-- Records supplied --
┌──

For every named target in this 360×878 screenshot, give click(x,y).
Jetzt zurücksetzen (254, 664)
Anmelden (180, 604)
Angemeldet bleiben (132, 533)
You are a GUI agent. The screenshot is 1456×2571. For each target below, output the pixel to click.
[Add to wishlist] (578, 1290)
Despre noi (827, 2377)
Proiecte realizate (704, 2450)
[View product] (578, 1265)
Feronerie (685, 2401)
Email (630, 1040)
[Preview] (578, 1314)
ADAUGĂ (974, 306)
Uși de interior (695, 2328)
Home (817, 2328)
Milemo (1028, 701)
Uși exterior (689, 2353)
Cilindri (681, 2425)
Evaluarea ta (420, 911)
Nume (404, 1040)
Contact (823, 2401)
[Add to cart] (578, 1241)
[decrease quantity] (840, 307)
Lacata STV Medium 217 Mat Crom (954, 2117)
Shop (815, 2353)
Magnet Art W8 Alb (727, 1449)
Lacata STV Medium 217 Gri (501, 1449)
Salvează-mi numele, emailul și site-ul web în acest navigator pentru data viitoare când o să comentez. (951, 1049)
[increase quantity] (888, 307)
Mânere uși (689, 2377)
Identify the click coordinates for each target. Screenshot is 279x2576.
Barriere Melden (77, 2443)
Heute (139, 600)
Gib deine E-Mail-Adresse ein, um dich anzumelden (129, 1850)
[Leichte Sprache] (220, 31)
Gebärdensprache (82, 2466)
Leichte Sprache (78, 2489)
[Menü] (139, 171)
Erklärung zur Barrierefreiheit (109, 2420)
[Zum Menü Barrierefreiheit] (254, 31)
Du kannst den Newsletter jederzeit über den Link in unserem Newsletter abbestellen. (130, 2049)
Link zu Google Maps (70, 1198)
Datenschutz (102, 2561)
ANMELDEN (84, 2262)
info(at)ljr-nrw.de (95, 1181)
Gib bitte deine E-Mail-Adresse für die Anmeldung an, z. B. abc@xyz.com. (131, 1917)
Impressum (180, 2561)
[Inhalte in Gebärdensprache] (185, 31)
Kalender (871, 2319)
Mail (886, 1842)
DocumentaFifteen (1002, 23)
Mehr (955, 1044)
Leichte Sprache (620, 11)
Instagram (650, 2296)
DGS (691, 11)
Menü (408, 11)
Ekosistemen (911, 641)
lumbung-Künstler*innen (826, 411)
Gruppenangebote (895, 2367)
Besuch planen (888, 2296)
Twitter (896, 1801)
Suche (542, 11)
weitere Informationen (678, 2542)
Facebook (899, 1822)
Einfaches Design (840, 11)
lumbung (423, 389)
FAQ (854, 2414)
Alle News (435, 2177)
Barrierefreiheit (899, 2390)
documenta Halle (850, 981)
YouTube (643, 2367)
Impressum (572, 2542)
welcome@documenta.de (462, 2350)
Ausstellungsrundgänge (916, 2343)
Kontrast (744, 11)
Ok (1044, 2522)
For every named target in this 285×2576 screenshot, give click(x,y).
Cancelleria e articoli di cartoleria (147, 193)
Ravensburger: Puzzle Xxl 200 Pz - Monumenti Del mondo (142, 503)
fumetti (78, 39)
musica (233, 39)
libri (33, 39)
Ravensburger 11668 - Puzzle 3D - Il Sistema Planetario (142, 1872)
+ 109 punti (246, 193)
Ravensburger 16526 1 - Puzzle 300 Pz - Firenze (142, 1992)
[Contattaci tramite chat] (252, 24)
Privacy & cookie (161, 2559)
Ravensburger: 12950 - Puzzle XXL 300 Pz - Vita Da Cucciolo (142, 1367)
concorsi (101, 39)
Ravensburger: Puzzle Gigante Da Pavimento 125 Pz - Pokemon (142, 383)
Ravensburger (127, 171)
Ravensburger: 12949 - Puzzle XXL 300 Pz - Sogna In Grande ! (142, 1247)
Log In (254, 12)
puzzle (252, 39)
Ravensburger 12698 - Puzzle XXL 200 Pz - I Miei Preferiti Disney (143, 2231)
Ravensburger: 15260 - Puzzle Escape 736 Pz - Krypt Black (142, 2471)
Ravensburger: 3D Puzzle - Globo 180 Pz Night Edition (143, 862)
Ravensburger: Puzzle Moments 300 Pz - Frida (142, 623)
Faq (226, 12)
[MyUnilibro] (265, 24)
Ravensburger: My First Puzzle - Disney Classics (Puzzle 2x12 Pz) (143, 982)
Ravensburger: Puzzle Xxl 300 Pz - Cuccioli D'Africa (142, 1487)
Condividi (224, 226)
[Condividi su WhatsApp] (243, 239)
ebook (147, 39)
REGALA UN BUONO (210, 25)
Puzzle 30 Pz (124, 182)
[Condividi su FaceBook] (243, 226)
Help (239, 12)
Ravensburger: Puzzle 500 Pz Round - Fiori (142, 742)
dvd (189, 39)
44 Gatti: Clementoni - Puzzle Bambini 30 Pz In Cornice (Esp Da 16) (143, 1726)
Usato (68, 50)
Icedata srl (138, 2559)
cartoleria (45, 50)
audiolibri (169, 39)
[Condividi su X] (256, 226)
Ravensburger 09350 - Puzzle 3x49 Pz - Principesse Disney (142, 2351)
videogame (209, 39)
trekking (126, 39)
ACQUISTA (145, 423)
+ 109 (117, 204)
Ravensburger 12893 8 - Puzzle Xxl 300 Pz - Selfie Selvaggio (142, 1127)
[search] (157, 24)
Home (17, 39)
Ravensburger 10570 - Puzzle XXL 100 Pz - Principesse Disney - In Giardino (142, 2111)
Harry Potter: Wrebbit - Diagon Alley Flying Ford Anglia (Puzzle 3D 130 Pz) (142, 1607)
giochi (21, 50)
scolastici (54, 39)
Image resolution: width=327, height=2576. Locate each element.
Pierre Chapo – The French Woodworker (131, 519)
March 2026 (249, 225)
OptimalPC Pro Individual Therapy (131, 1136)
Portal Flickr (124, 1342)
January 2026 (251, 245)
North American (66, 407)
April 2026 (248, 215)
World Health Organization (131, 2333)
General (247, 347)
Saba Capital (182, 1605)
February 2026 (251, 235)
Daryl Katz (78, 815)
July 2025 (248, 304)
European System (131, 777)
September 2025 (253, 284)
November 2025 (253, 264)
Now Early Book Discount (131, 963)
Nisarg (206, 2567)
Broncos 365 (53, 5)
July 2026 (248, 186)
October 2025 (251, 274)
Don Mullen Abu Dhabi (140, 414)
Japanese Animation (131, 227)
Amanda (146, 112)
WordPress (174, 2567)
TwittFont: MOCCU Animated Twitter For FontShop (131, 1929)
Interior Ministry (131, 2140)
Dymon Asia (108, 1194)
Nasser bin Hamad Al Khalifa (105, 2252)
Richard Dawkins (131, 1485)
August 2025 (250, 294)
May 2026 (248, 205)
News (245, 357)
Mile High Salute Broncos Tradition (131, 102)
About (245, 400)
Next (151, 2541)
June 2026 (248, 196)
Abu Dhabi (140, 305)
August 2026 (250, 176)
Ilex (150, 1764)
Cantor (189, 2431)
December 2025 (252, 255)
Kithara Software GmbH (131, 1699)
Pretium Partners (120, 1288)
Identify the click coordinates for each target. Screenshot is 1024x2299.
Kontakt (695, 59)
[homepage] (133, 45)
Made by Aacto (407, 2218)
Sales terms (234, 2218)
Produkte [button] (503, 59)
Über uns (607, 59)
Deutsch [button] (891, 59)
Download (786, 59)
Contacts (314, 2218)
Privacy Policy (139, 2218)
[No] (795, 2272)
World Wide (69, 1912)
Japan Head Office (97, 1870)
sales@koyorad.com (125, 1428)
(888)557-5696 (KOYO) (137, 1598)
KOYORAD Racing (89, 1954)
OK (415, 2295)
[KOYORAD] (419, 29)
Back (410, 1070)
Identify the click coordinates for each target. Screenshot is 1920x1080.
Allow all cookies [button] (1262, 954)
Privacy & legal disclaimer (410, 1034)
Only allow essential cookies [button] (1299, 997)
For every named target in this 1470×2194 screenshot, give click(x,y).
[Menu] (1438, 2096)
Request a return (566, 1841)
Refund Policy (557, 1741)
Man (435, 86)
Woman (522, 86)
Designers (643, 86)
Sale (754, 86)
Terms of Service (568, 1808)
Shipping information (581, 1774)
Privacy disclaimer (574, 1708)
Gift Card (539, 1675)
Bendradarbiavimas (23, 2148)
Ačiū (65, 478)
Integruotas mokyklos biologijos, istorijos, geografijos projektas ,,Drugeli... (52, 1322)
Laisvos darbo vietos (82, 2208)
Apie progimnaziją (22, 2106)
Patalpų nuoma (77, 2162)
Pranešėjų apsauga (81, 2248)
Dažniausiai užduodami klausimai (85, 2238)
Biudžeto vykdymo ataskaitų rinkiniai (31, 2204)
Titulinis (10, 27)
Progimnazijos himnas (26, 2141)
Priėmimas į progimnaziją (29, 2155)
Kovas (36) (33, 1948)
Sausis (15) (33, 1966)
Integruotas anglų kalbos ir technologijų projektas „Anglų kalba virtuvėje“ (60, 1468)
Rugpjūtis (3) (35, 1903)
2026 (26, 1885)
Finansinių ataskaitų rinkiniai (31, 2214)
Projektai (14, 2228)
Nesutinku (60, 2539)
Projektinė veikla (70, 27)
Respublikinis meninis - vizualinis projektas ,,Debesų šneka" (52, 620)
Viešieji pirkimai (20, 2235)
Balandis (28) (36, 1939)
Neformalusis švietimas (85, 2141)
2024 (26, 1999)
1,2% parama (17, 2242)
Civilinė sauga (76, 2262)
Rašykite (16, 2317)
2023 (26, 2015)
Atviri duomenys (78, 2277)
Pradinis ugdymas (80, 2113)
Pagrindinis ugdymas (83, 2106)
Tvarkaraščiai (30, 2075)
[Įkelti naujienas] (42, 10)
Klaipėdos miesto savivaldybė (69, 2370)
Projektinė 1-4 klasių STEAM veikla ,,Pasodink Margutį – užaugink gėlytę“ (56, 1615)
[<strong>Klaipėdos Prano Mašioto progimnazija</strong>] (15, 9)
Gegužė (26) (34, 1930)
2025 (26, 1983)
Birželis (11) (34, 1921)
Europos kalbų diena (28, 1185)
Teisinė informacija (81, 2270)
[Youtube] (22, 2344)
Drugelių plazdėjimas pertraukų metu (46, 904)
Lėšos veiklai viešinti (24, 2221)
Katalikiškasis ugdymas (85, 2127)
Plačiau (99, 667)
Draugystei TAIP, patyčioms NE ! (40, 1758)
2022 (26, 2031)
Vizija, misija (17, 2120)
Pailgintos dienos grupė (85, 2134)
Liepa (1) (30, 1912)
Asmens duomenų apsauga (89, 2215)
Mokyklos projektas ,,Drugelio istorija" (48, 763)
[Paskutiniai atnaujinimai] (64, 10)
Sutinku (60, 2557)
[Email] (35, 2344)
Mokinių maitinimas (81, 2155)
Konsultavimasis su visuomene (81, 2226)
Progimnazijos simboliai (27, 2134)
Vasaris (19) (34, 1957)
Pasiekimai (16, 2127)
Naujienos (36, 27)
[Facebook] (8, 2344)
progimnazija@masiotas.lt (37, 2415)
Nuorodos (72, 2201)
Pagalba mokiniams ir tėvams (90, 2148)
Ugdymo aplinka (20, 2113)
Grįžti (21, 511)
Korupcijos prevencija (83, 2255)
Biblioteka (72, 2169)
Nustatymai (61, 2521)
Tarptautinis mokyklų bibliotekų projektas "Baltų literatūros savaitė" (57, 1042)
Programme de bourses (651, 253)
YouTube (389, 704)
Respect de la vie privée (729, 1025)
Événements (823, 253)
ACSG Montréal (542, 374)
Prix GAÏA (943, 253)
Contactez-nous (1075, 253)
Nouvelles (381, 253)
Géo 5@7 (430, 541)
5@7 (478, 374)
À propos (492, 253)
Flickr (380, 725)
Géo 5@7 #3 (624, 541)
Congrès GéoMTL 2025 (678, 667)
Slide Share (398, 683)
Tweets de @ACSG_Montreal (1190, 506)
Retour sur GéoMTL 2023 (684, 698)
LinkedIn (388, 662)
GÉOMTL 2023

└──

-- Exercise brief --
Transcribe the records above exactly, from the opening line down to and including the line with "Email (630, 1040)".

-- Exercise response --
For every named target in this 360×878 screenshot, give click(x,y).
Jetzt zurücksetzen (254, 664)
Anmelden (180, 604)
Angemeldet bleiben (132, 533)
You are a GUI agent. The screenshot is 1456×2571. For each target below, output the pixel to click.
[Add to wishlist] (578, 1290)
Despre noi (827, 2377)
Proiecte realizate (704, 2450)
[View product] (578, 1265)
Feronerie (685, 2401)
Email (630, 1040)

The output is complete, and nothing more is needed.